EXERCISE DETAILS
Please repeat word for word the line containing "This screenshot has width=1481, height=812." and every following line up to and including the last one below, pictures excluded.
--- EXTRACTED ENTRIES ---
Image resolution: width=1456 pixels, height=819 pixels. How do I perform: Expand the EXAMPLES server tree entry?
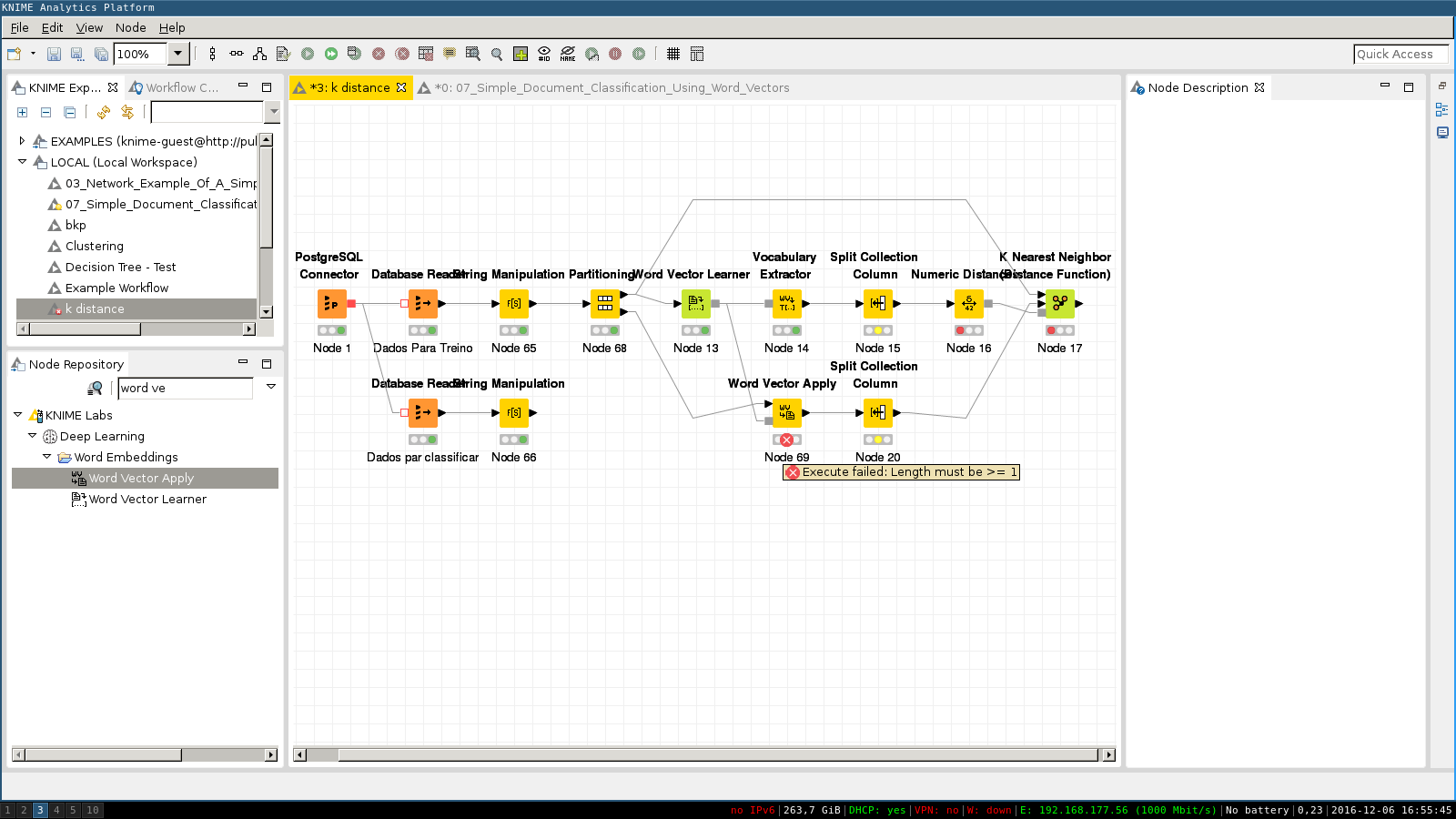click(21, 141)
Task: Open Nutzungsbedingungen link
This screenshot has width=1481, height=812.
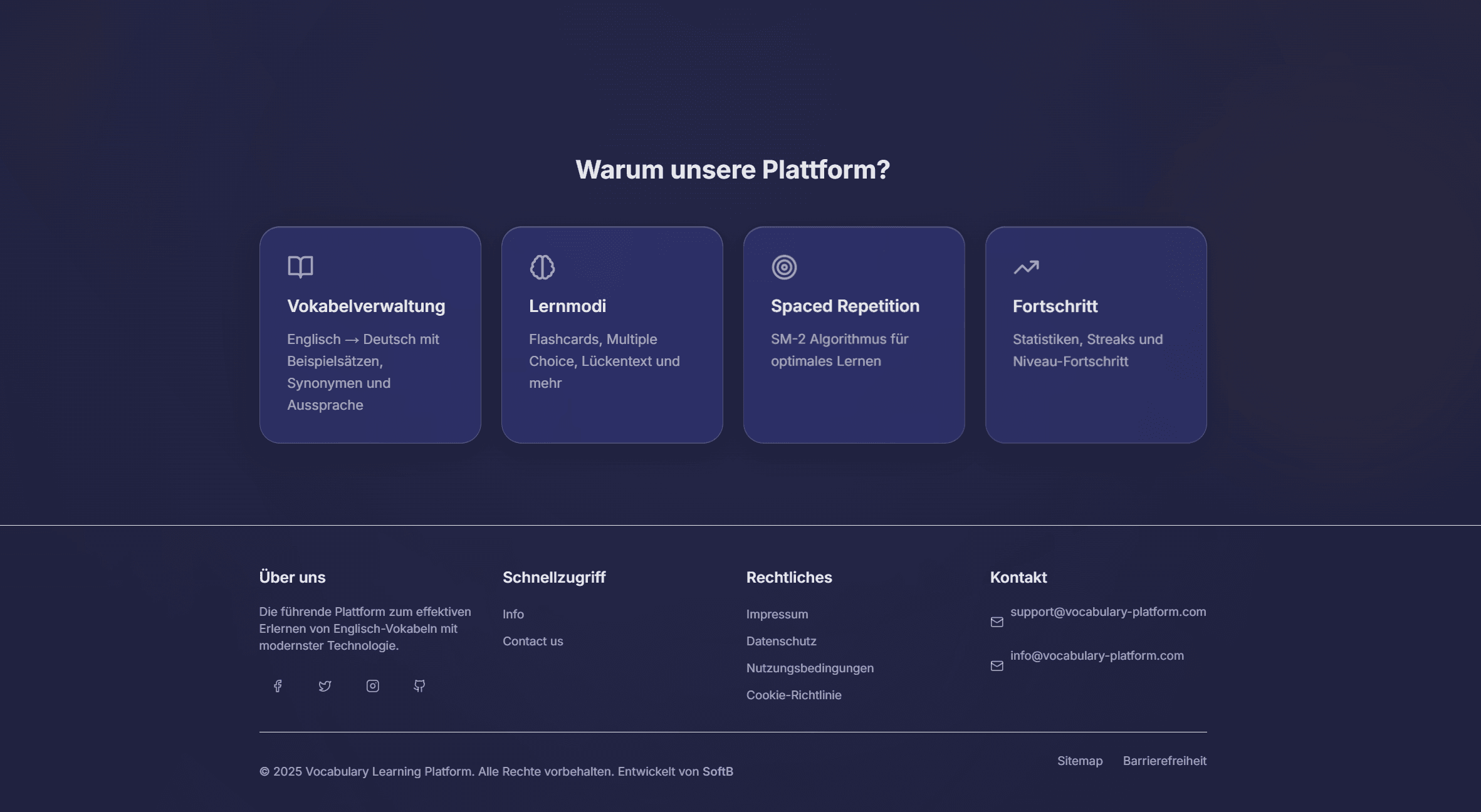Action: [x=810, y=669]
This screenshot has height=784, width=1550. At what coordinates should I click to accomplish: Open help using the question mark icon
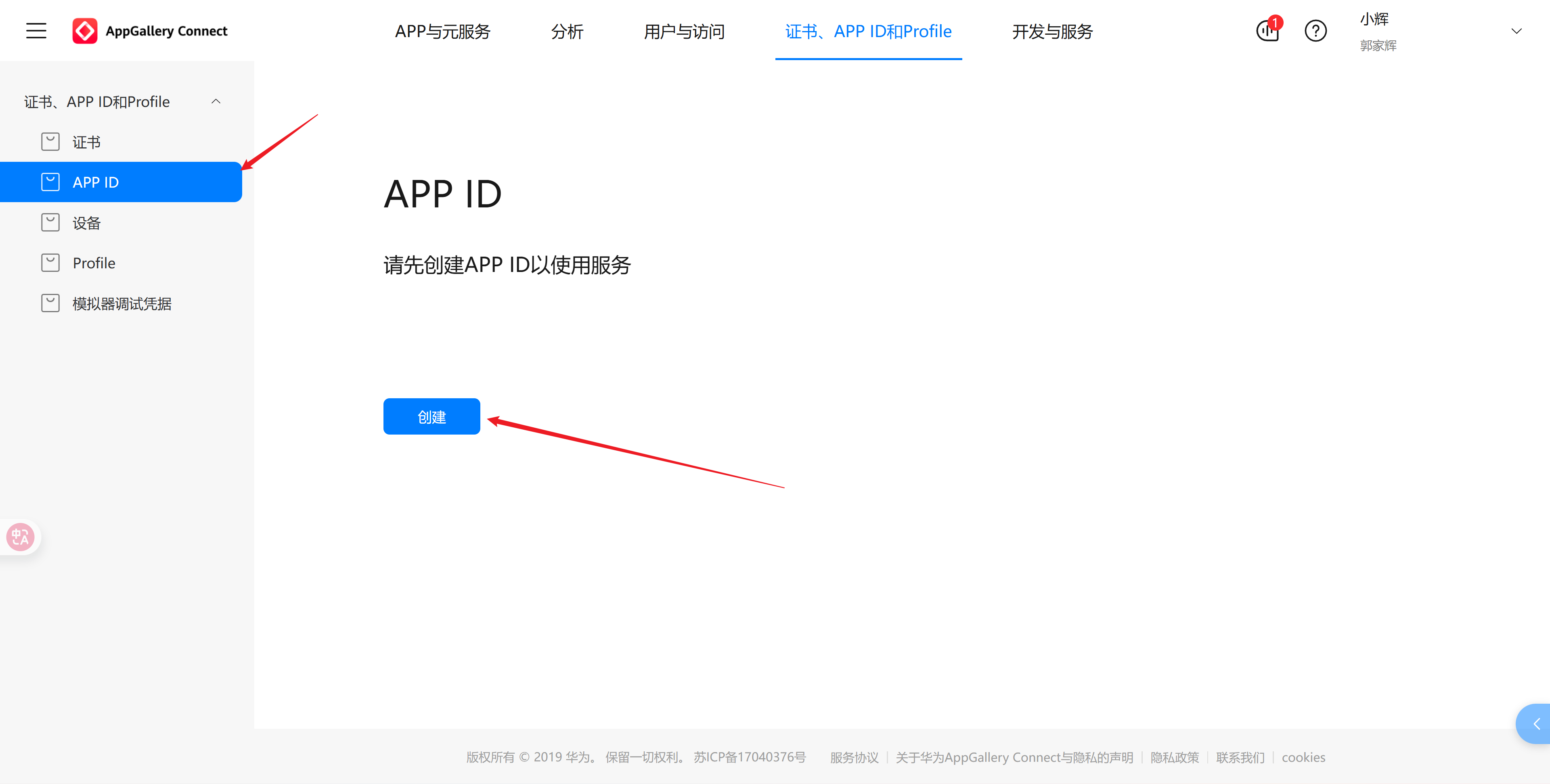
---
EXERCISE RESULT
This screenshot has width=1481, height=812.
Action: [x=810, y=669]
This screenshot has height=784, width=1550. At what coordinates should I click to accomplish: Open help using the question mark icon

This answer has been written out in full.